● **TASK INSTRUCTIONS**
How many of the lines below contain the string "section"? Reply with the number alone.

Start of Block

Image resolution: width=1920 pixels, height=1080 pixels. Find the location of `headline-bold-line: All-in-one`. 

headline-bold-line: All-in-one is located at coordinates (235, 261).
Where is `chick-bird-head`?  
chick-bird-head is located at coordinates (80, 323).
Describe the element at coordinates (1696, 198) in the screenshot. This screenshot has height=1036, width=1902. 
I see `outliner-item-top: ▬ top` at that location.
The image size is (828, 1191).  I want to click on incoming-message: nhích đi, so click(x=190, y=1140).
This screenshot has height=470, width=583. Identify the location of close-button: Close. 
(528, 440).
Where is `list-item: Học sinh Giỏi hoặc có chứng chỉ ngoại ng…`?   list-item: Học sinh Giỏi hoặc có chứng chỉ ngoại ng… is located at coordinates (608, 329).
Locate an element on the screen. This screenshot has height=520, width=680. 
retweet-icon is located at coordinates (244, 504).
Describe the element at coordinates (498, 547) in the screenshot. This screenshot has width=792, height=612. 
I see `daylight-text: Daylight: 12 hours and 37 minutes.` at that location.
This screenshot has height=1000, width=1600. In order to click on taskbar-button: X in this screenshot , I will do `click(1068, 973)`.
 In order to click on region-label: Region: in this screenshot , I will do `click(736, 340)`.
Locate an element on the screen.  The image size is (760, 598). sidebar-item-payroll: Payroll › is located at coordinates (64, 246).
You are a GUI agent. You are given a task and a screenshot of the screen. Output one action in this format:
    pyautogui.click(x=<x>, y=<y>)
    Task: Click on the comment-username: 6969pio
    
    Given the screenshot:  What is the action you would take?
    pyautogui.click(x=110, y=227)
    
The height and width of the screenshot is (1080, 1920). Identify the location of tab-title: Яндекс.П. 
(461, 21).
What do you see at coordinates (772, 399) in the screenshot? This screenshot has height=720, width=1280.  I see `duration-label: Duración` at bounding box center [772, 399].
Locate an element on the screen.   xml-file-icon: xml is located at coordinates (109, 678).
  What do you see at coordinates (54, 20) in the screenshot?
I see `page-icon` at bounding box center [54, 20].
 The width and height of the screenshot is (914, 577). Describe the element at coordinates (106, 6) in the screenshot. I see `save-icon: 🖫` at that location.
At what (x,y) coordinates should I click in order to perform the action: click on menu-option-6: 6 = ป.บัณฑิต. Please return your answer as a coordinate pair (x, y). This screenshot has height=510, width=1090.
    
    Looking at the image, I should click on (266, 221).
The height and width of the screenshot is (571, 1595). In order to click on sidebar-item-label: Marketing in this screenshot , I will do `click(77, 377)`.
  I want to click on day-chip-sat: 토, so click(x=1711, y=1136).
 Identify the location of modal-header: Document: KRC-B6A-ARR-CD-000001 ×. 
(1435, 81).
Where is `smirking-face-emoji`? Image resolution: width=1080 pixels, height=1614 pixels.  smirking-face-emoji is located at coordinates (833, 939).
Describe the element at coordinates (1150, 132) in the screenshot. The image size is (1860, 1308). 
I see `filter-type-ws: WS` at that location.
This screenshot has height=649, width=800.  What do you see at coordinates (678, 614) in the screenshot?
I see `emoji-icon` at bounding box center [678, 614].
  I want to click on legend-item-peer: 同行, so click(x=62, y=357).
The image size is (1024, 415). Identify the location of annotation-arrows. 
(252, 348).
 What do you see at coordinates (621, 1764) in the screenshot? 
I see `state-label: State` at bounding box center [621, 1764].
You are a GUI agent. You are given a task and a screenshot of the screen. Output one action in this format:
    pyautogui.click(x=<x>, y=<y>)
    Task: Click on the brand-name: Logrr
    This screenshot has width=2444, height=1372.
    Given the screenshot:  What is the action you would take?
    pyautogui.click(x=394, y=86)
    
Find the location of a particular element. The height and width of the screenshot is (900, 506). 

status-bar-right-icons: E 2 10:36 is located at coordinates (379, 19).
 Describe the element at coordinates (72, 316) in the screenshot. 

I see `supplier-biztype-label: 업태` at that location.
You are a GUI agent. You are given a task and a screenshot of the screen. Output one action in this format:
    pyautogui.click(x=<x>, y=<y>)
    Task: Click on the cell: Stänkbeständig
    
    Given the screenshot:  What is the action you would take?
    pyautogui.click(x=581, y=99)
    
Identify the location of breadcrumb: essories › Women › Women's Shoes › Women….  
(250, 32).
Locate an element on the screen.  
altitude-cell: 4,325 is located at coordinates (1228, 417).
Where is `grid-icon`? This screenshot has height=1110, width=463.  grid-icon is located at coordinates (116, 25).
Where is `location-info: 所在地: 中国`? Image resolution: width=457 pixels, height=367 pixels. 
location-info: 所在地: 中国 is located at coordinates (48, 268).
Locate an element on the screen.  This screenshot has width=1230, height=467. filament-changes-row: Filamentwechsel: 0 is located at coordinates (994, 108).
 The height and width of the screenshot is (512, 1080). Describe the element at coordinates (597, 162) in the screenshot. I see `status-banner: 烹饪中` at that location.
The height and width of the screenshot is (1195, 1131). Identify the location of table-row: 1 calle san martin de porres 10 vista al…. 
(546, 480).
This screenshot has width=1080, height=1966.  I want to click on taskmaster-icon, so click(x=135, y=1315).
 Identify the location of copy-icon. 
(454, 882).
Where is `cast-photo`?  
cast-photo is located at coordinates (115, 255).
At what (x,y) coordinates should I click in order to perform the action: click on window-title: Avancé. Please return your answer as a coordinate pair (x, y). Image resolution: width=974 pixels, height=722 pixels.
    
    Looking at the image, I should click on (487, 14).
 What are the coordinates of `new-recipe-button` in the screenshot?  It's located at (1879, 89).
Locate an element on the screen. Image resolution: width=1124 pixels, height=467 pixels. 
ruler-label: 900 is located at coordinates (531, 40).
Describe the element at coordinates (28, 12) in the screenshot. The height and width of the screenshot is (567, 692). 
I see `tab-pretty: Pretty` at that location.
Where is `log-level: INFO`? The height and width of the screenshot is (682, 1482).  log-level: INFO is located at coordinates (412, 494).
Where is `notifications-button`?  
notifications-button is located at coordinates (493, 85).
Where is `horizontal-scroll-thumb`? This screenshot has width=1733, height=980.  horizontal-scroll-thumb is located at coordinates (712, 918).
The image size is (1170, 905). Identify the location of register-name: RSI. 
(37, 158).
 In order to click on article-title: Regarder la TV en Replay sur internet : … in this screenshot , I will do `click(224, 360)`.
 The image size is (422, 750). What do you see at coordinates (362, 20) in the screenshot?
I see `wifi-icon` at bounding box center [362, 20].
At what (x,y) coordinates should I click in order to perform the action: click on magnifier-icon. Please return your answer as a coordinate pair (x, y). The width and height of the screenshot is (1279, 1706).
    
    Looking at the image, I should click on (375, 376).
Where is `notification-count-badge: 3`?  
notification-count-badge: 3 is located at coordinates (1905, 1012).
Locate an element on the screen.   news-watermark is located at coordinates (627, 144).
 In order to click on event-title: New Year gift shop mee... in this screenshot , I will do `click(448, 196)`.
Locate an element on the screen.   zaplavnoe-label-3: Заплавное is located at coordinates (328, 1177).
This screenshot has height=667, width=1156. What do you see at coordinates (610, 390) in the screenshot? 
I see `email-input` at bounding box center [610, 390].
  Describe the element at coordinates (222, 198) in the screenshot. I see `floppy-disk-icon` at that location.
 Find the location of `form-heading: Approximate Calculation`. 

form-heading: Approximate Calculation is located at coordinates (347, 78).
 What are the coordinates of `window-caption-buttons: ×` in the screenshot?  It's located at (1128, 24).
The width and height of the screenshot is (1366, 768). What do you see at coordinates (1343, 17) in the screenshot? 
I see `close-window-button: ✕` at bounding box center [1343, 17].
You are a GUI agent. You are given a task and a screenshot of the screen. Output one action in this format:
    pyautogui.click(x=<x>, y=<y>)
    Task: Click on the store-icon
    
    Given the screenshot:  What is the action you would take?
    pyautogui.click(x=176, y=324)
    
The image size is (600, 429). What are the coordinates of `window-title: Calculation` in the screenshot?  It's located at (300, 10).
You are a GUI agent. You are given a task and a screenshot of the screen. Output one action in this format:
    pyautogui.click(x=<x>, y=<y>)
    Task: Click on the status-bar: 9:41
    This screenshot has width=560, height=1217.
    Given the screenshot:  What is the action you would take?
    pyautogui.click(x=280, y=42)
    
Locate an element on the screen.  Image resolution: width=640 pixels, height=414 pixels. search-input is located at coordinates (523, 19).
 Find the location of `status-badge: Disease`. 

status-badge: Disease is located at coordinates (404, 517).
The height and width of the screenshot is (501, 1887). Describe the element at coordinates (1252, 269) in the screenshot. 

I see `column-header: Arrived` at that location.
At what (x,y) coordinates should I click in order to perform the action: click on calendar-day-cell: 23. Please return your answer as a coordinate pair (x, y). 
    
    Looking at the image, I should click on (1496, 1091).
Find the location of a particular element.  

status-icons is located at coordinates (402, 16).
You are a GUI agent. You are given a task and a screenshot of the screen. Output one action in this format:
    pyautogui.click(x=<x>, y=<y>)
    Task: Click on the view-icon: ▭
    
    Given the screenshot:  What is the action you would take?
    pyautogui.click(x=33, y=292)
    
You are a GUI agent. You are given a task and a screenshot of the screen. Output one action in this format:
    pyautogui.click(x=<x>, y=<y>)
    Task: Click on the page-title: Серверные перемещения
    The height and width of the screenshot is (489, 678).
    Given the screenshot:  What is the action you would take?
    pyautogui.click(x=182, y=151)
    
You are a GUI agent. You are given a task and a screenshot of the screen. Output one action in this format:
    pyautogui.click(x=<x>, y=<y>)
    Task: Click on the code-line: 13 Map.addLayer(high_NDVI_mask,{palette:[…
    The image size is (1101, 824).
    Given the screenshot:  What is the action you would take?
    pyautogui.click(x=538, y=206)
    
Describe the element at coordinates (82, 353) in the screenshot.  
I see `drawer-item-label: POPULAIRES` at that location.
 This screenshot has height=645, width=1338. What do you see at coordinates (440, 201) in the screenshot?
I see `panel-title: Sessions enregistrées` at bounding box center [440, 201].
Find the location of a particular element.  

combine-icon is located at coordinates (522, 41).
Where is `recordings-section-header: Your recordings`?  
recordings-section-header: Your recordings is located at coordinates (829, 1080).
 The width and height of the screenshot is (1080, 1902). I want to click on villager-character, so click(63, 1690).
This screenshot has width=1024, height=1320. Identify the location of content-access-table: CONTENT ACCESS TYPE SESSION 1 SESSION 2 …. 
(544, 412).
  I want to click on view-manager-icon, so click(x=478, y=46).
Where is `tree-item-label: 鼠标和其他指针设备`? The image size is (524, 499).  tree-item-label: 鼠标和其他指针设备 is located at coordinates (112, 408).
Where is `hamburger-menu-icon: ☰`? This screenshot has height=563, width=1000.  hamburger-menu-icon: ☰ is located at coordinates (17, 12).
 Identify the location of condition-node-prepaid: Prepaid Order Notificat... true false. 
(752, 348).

End of Block

● **WRITTEN RESPONSE**
2